The wise investor | Dollarama loses support

Every Sunday, we shine the spotlight on elements of financial and stock market news that may be useful to investors, but which might have gone under the radar




Montreal retailer Dollarama lost support this week after the unveiling of the company’s most recent quarterly financial performance.

Highlighting the stock’s 65% rise over the past two years, analyst Martin Landry at Stifel/GMP withdrew his buy recommendation, considering it unlikely that the valuation would continue to rise in the short term. With inflation slowing and discretionary spending decelerating, he sees a risk that comparable sales growth will be lower than in the past. He also believes investors could start looking beyond the recession to position their portfolios for a return to economic growth.

For essentially the same reasons, Brian Morrison of TD also withdraws his purchase suggestion.

There are now 7 analysts out of 13 to suggest buying.

Several Quebec stocks with a high dividend yield have recently appreciated (ECB, Power Corporation, Fiera Capital, etc.). This may be due to the fact that the next rate change will be downward rather than upward. “This creates a floor for the stock market and sends the signal that it is heading towards a significant increase in the coming months,” underlines portfolio manager Paul Beattie, of the Montreal firm BT Global, in his monthly financial letter sent Friday.

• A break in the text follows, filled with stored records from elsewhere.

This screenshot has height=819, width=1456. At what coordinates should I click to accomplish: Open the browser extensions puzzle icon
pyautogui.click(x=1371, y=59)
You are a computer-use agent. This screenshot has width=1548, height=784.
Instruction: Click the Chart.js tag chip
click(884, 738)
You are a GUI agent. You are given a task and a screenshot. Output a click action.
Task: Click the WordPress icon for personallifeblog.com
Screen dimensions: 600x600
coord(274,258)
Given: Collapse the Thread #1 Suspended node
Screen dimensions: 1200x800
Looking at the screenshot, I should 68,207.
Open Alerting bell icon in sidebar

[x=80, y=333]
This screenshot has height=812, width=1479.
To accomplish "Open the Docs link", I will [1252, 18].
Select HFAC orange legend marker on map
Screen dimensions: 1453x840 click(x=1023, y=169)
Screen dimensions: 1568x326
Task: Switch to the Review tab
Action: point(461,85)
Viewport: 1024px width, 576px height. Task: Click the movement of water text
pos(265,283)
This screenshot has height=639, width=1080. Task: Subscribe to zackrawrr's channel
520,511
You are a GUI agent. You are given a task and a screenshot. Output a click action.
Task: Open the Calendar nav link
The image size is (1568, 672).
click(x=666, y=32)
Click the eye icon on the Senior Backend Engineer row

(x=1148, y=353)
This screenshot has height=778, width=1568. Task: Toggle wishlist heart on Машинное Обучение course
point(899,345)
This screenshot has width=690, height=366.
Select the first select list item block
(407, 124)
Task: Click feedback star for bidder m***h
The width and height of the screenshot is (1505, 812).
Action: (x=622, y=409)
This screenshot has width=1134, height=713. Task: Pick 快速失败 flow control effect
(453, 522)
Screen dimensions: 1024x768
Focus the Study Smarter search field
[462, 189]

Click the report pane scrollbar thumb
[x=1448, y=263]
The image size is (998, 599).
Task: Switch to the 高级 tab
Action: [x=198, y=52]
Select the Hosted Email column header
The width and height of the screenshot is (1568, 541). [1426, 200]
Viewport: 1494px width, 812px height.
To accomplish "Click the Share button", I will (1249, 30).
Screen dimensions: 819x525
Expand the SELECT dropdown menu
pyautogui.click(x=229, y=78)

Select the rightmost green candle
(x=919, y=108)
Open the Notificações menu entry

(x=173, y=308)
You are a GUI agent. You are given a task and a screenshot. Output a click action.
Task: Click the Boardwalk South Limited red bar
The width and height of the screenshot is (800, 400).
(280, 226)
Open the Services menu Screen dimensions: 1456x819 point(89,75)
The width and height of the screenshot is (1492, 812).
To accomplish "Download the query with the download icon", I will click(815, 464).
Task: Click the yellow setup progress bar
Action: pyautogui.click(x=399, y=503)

The most obvious opportunity, he says, is in stocks with a high dividend yield.

“Anything that yields more than 5 or 6 percent with some organic growth is going to bounce back,” he says. He names titles like Brookfield Infrastructure Partners, Northland Power, ECB, Enbridge, Exchange International, TransCanada, etc. “Choose your high dividend yield stocks and take a stake. »

The Caisse de dépôt et placement du Québec has just revealed to the stock market authorities that it acquired a block of shares of Stella-Jones worth $1.5 million. The largest shareholder of Stella-Jones, the Caisse began December with a 13.4% stake in the Montreal manufacturer of telephone poles and railway ties.

A member of the board of directors of Stella-Jones sold nearly $400,000 worth of shares in the Montreal company this week. James Manzi sold a block of 5,000 shares on Monday. He has been a member of the council since 2015.

An administrator of CGI has just purchased nearly $77,000 worth of shares in the Montreal technology services company. Sophie Brochu purchased a block of 540 shares on December 7. She has been a member of the CGI board of directors for three months.

Monday will be the first day of trading on the NASDAQ on the stock of LeddarTech, a Quebec supplier of car driving assistance software. This will be an opportunity to seize the initial enthusiasm and take the pulse of investors.

Reduce or not reduce the dividend at Innergex ? This is the question raised Monday by National Bank Financial. The dividend paid by the Quebec renewable energy producer represented more than 100% of free cash flow this year, underlines analyst Rupert Merer, in a report published at the beginning of the week. The dividend yield is close to 8%, which leads this expert to say that Innergex would benefit in the long term from a dividend reduction in order to invest more in growth or share buybacks. Share buybacks constitute the greatest opportunity, according to him.

Quebec titles of CGI And ADF hit a 52-week high this week on the Toronto Stock Exchange.

On the other hand, those of Metro, BRP, Taiga, Walk Goodfood, Alithya And PyroGenesis all slipped this week to a 52-week low.